[Recorded data]
::::::::

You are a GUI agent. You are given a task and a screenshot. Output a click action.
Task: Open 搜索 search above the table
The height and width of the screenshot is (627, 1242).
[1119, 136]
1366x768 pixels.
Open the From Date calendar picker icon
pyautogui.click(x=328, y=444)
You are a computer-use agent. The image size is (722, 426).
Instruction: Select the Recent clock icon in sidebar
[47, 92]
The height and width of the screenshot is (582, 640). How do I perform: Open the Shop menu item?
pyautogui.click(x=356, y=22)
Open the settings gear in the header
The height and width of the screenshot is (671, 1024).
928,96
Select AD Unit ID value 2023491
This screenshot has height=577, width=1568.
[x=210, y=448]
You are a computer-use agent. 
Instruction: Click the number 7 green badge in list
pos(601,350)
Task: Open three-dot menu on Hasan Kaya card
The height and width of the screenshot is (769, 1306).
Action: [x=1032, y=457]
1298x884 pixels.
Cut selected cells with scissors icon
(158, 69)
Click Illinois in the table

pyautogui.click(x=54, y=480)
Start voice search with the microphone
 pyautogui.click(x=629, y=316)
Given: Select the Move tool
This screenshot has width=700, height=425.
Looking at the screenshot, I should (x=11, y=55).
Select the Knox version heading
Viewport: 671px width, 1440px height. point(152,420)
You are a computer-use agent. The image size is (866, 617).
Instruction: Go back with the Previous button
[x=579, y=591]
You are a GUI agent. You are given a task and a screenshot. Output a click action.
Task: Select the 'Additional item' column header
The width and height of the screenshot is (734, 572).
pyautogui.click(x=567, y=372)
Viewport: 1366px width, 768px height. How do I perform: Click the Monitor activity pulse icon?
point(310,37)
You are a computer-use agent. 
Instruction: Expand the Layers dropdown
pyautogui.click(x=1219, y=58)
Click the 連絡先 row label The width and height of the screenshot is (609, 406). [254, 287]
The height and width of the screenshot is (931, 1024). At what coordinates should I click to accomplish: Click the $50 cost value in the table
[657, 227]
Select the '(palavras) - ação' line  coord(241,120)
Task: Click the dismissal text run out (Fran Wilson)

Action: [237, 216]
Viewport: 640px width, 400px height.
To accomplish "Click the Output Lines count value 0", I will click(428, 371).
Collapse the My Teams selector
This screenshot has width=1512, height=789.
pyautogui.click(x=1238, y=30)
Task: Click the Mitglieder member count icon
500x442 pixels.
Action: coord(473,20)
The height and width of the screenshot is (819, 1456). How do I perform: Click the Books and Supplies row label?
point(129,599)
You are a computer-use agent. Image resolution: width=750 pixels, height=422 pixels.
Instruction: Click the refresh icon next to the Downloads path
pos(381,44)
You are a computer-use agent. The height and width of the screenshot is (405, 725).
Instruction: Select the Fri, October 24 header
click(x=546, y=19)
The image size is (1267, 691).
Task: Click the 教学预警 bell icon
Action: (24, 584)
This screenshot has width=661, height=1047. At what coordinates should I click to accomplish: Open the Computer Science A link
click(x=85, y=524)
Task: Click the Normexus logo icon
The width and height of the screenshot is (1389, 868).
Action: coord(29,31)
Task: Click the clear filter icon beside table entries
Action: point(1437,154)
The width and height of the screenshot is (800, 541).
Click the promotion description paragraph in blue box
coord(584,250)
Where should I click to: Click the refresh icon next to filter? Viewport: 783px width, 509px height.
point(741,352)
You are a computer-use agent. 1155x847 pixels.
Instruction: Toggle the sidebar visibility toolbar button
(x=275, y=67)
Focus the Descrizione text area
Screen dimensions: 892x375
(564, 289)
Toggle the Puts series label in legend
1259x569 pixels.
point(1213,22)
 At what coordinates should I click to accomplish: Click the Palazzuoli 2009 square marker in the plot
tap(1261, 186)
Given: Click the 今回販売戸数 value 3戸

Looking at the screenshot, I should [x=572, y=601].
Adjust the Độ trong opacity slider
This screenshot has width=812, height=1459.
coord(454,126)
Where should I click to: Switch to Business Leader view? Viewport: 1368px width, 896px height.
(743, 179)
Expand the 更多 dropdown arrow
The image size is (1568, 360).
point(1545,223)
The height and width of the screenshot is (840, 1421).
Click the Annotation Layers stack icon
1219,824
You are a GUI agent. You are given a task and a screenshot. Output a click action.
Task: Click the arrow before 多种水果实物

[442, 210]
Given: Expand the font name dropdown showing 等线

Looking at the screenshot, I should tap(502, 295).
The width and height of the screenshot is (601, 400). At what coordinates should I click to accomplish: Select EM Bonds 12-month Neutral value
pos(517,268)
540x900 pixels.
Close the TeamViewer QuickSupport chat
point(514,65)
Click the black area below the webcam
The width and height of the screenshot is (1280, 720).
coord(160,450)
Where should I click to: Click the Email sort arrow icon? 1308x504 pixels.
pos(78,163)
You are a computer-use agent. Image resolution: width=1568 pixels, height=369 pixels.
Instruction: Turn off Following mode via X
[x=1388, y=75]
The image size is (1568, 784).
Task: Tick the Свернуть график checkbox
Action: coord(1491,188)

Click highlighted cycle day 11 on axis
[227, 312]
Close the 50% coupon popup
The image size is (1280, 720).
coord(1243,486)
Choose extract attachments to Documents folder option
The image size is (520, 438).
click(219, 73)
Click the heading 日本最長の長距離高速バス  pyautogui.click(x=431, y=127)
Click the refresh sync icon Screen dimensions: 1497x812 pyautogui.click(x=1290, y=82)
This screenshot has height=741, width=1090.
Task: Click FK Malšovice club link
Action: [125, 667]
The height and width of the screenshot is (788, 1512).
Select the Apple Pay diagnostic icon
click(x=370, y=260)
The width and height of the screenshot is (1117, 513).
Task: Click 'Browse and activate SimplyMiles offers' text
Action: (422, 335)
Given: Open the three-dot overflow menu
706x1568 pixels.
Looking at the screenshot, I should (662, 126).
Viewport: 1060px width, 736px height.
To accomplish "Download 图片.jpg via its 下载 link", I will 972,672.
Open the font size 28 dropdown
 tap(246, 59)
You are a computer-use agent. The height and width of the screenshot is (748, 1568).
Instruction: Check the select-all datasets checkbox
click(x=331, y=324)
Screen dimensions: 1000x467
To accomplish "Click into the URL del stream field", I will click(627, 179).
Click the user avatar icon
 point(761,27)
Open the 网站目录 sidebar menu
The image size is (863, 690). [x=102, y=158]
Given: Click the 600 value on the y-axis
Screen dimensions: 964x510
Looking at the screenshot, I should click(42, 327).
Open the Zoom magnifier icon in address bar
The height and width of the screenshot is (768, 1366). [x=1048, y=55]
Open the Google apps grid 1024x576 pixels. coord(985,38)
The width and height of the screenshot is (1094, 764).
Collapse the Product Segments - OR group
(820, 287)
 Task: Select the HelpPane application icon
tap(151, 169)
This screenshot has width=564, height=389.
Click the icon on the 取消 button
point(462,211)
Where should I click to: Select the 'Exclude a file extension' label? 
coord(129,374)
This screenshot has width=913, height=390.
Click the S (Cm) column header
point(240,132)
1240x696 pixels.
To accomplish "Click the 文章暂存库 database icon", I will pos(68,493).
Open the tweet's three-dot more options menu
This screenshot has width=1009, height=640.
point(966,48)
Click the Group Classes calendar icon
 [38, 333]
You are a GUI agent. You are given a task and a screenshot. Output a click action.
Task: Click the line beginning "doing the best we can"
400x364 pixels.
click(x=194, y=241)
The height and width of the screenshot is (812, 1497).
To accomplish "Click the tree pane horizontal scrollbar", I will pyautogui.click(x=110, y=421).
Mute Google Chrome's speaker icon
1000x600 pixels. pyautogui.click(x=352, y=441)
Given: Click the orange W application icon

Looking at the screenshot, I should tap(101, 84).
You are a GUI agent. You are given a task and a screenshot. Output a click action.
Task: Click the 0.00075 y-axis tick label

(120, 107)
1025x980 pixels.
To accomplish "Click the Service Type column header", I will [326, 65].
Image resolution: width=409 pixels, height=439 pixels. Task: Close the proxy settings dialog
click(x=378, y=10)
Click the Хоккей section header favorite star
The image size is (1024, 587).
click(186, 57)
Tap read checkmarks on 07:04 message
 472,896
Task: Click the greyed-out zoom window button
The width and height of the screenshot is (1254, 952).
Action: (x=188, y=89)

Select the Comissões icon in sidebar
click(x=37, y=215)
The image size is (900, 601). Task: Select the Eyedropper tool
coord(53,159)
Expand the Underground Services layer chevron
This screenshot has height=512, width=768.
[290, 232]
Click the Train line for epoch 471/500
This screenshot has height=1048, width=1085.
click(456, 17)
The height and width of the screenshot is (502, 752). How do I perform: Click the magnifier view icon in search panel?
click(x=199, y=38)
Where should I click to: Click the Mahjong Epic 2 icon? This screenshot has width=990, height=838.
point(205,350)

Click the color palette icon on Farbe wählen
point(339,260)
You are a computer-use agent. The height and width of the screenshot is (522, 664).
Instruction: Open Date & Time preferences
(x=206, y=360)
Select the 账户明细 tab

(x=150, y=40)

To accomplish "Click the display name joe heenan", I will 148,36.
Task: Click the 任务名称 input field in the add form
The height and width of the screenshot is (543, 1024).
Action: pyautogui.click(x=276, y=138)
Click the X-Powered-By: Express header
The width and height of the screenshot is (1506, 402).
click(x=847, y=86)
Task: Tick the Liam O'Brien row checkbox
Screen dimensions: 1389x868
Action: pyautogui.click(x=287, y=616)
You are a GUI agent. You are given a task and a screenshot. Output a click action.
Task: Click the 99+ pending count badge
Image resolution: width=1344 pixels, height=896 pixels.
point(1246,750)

::::::::

_Directions for this task_
The expected answer is an exact copy of the lines above, beginning at the line with "Instruction: Check the" and ending at the line with "Open the Google", with both ends in.

_Answer to the problem_
Instruction: Check the select-all datasets checkbox
click(x=331, y=324)
Screen dimensions: 1000x467
To accomplish "Click into the URL del stream field", I will click(627, 179).
Click the user avatar icon
 point(761,27)
Open the 网站目录 sidebar menu
The image size is (863, 690). [x=102, y=158]
Given: Click the 600 value on the y-axis
Screen dimensions: 964x510
Looking at the screenshot, I should click(42, 327).
Open the Zoom magnifier icon in address bar
The height and width of the screenshot is (768, 1366). [x=1048, y=55]
Open the Google apps grid 1024x576 pixels. coord(985,38)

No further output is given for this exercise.